McKinley Morganfield (1915 1983), aka "Muddy Waters," grew up and worked as a sharecropper on the Stovall Plantation on the outskirts of Clarksdale, Mississippi. He learned to play guitar and harmonica as a child and was influenced by the styles of Robert Johnson, Charley Patton and Son House. His grandmother nicknamed him "Muddy" because he loved playing in the muddy waters of the nearby creek.
He bought his first acoustic guitar, a Stella, when he was 17 and began playing in local juke joints in the Delta. In 1941 Alan Lomax made the first recording of him in his house at Stovall. When Muddy heard himself, he realized he could make it as a professional bluesman.
He was well received on a tour to England and became an international star. His appearance was at the Newport Jazz Festival in 1960 enlarged his fan base.
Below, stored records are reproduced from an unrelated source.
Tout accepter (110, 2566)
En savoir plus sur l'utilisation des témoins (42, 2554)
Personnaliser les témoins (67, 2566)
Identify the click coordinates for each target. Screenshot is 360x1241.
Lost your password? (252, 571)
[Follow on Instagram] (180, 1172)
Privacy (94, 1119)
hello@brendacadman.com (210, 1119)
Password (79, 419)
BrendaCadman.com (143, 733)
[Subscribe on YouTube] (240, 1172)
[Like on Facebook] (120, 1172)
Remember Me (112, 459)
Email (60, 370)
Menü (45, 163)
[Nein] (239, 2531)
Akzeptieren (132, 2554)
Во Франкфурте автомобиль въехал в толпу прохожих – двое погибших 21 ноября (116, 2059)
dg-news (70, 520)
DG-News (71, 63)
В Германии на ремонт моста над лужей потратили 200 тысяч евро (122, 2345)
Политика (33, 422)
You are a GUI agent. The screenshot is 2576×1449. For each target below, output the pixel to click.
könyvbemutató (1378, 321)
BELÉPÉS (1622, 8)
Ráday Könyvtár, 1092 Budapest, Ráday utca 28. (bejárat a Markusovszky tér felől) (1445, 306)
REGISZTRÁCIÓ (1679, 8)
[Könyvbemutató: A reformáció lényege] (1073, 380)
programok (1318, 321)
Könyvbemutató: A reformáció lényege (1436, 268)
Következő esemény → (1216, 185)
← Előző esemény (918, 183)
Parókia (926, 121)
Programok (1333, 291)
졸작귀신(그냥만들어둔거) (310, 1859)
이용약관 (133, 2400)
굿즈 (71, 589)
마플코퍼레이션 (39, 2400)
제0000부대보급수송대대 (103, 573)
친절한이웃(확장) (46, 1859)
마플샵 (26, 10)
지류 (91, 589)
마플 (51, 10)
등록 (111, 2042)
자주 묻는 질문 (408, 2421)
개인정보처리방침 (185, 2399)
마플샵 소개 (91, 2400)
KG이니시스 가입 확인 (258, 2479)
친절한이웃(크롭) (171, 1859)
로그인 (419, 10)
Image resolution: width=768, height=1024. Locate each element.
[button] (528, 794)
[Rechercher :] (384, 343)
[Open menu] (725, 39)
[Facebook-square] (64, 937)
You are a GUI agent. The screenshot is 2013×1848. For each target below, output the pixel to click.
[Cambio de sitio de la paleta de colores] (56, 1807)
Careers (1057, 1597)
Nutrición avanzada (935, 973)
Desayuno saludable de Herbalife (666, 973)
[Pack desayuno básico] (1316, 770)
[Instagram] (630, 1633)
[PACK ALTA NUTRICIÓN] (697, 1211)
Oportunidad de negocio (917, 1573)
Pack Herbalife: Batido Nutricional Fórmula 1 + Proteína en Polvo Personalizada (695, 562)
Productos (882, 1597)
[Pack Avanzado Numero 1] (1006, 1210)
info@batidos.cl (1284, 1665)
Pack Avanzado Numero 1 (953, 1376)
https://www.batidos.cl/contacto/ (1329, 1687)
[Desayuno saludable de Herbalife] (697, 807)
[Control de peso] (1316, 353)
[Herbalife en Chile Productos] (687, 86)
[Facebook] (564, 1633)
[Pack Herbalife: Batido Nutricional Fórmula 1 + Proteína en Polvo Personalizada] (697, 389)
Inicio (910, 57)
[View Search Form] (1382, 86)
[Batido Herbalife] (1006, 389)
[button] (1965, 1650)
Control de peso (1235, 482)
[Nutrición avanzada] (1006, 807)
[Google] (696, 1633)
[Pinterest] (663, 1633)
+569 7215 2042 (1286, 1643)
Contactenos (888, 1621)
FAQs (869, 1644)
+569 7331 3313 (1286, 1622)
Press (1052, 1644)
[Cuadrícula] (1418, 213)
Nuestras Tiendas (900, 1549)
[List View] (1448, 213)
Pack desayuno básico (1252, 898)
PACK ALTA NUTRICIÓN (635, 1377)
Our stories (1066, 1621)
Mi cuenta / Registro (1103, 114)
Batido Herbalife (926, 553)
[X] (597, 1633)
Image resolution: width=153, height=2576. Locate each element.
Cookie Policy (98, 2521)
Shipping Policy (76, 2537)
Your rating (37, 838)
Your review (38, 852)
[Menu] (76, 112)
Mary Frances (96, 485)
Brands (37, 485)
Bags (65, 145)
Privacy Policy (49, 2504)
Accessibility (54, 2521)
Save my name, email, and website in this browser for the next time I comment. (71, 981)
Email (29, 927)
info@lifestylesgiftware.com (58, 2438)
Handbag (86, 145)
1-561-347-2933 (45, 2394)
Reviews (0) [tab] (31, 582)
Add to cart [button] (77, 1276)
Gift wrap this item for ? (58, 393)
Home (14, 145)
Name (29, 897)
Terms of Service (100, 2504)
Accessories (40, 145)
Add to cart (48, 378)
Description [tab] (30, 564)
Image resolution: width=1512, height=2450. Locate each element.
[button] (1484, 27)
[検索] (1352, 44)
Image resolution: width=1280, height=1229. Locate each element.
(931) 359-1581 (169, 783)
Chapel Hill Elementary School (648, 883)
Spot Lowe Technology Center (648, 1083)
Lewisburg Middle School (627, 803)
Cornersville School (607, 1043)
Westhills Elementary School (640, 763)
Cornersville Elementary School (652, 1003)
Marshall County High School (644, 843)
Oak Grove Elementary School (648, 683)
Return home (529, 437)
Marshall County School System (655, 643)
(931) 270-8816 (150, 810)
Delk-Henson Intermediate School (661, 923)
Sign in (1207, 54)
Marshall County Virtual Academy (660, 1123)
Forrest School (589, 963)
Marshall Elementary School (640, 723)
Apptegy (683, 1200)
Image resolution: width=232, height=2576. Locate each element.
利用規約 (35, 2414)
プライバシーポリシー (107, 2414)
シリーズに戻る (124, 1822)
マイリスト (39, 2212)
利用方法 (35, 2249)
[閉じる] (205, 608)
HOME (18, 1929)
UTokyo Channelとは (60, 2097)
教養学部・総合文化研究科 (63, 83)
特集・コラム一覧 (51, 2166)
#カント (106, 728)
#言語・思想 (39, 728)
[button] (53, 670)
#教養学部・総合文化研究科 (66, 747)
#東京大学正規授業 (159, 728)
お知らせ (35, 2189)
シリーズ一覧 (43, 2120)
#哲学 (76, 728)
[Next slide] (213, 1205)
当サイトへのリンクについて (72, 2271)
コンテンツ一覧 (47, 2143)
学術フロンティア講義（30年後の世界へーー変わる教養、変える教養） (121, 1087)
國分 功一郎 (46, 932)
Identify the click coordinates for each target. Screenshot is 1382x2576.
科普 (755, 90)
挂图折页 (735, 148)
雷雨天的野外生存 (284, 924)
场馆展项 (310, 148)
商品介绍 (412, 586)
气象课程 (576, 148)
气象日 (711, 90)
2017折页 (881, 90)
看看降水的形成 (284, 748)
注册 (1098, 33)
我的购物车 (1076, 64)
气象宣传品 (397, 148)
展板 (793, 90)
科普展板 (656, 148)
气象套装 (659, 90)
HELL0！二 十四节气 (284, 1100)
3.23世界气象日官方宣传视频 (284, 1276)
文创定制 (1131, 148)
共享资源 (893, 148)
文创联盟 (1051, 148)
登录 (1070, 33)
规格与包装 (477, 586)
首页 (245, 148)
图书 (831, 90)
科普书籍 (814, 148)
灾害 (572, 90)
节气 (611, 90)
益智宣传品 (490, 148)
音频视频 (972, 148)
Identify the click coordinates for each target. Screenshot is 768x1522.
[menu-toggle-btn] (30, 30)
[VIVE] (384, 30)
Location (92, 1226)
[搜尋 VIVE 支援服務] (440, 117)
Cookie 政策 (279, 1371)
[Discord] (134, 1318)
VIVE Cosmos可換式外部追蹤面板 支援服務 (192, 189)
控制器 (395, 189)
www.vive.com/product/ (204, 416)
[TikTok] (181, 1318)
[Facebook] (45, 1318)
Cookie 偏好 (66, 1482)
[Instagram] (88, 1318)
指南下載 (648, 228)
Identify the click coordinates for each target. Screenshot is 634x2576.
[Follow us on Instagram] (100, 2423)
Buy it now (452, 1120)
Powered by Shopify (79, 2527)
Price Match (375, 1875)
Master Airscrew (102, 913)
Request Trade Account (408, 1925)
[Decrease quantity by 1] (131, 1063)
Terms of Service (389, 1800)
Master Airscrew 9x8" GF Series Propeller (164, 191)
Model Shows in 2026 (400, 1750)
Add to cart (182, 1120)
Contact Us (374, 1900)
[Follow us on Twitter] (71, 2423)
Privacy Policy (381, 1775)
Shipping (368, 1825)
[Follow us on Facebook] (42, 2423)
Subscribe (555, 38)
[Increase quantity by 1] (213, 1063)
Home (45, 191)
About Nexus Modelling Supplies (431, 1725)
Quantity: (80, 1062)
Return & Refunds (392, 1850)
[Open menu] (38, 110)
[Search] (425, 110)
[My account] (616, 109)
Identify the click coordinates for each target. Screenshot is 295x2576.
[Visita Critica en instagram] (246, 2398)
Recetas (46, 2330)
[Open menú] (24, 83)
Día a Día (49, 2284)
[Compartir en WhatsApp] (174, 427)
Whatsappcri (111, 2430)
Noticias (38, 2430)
His electric blues sound melded well with the current rock scene.
Muddy Waters earned six Grammys as well as countless other honors. He died after suffering a heart attack on April 30, 1983, in Downers Grove, Illinois.
The remains of the cabin where Muddy Waters lived during his days as a sharecropper and tractor driver on Stovall Farms are displayed in the gallery at the Delta Blues Museum. Musicologist Alan Lomax recorded Muddy on the front porch of this shack for the Library of Congress in 1941.
Billy Gibbons of ZZ Top fame picked up some loose boards from Muddy Waters’ shack at the Stovall Plantation and had a guitar made, which he named "Muddywood" and played in concerts before donating it to the museum.